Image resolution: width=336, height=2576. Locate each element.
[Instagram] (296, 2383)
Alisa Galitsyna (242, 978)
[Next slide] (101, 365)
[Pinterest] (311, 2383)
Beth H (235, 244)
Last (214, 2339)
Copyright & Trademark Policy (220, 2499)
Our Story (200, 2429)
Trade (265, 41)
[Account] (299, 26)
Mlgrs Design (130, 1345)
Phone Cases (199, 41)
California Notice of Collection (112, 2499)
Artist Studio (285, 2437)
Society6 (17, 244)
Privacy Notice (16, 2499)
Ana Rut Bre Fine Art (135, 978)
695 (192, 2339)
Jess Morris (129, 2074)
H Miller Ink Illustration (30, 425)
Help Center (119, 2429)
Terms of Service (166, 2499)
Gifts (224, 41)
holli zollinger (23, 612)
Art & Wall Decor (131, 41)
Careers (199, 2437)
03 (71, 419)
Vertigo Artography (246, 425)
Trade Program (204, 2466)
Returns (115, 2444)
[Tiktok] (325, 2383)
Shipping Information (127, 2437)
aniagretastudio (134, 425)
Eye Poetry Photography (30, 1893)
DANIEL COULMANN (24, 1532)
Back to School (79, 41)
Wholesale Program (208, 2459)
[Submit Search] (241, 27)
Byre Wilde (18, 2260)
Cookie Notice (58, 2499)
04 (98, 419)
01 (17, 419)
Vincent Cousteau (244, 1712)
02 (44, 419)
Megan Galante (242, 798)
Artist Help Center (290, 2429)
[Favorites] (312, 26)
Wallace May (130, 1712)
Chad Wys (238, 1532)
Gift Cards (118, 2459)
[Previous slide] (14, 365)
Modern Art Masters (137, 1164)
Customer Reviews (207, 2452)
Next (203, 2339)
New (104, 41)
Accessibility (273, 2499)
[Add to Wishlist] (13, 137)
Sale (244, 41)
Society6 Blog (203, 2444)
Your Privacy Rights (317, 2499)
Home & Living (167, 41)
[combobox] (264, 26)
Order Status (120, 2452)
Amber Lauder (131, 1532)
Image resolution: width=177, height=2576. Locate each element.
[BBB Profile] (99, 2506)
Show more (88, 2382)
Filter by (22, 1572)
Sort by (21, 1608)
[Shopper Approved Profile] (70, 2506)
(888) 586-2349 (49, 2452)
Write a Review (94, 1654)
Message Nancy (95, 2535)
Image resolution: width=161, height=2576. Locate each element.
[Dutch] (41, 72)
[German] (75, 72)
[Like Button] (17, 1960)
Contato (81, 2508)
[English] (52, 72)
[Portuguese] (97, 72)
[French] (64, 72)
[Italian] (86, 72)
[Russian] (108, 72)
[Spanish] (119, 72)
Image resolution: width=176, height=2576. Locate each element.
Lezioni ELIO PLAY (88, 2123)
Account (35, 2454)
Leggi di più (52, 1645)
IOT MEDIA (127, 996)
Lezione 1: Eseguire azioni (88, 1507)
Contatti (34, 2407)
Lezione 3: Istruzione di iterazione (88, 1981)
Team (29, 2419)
###
From the material above, set down exactly the lines starting at the one with "California Notice of Collection (112, 2499)" and ending at the one with "Gifts (224, 41)", end lines included.

## Solved exercise:
California Notice of Collection (112, 2499)
Artist Studio (285, 2437)
Society6 (17, 244)
Privacy Notice (16, 2499)
Ana Rut Bre Fine Art (135, 978)
695 (192, 2339)
Jess Morris (129, 2074)
H Miller Ink Illustration (30, 425)
Help Center (119, 2429)
Terms of Service (166, 2499)
Gifts (224, 41)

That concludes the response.